The other day, I was approached by a friendly-looking orc and given a pamphlet. Apparently his organization was offering free trips to Kalimdor – the only catch was one had to do some work in a lumber mill while there to qualify. Well, it was a good chance to see a distant land, and the work part didn’t sound so bad – I wanted to see how the Orcish industrial system functions, anyway, and if it’s really based on pounding chunks of flint together like Mother says (it turns out that it isn’t.)
I sign a few papers and before I know it I’m being pushed out into a room that smells of sawdust and sweat, with a bunch of other “mill workers” I’ve never seen before. It’s only after the cross-continental portal has closed that they explain that the REAL reason we’re there is that the mill is under near-constant attack by saboteurs. And we’re there to stop them – or failing that, give them some expendable targets so the people who actually know how to run the machines don’t get hurt.
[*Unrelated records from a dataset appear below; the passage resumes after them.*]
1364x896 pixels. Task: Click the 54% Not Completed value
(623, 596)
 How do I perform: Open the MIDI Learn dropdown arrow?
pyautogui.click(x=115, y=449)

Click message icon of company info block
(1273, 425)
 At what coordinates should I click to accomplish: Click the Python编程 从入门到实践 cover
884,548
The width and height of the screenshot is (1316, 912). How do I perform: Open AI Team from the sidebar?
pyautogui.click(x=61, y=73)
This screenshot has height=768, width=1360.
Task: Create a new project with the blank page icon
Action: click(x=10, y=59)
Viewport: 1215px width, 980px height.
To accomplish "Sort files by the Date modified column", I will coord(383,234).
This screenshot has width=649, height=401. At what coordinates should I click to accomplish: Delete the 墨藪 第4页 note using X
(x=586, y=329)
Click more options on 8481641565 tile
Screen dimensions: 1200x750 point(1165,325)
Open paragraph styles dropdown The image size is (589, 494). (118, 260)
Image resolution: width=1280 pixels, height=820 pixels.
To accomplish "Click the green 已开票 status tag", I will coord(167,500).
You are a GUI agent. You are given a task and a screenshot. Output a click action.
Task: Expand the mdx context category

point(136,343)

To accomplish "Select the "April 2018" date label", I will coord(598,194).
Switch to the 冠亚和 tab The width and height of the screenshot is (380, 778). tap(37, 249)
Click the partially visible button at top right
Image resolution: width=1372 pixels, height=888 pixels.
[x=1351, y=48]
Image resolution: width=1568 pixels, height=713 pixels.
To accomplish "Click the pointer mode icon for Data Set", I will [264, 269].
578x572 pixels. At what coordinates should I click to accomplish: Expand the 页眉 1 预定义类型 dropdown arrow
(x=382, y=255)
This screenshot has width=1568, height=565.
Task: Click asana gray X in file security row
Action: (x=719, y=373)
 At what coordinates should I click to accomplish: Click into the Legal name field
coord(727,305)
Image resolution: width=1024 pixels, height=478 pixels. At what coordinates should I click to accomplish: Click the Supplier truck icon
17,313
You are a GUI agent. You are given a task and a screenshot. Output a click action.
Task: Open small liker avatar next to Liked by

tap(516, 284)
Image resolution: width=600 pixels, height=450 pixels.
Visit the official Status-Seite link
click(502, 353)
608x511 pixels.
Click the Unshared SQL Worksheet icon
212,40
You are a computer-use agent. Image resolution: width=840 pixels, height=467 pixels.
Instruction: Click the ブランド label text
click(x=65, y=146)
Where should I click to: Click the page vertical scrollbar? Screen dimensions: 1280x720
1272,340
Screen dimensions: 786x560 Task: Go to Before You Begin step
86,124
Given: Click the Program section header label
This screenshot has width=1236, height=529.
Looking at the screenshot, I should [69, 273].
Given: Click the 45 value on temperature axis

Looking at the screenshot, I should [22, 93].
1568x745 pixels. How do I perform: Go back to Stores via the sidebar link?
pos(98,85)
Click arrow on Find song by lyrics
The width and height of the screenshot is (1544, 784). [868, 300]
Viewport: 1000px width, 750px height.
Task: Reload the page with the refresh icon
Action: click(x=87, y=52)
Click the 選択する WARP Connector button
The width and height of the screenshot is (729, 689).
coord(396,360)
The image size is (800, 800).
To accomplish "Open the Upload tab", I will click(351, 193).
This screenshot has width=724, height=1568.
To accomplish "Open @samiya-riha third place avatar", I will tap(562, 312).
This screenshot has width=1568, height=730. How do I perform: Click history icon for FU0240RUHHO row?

Well, I don’t really appreciate being tricked like that, but the situation wasn’t the fault of the workers, and they DID need our help. It’s an ugly business to cut down sections of forest, but it’s just plain silly to expect a population as large as the orcs not to make any sort of ecological footprint – if the Kaldorei really wanted to cut down on logging in Ashenvale, putting a few Teldrassil-sized trees in the Barrens would provide for the orcs’ lumber needs for decades. So I can only conclude the decision to go the “attack” route was motivated by the same old zero-sum childishness that seems to be so common these days.
Unfortunately, my fellow sawmill-defenders were, for the most part, not the sharpest fish in the barrel. Some seemed drugged or brain-damaged, others ran and hid at the slightest sign of danger but still agitated for payment. I guess that’s what you get when your security force is made up of random people pulled off the street. I tried my best to keep us standing, but by the end of the day I was so sore I could barely move from the repeated pummellings and the stumblings-into-the-sawblade and whatnot.
Still, it IS a good way to observe the orcish work environment. Conclusion: the orcish work environment isn’t especially litigious.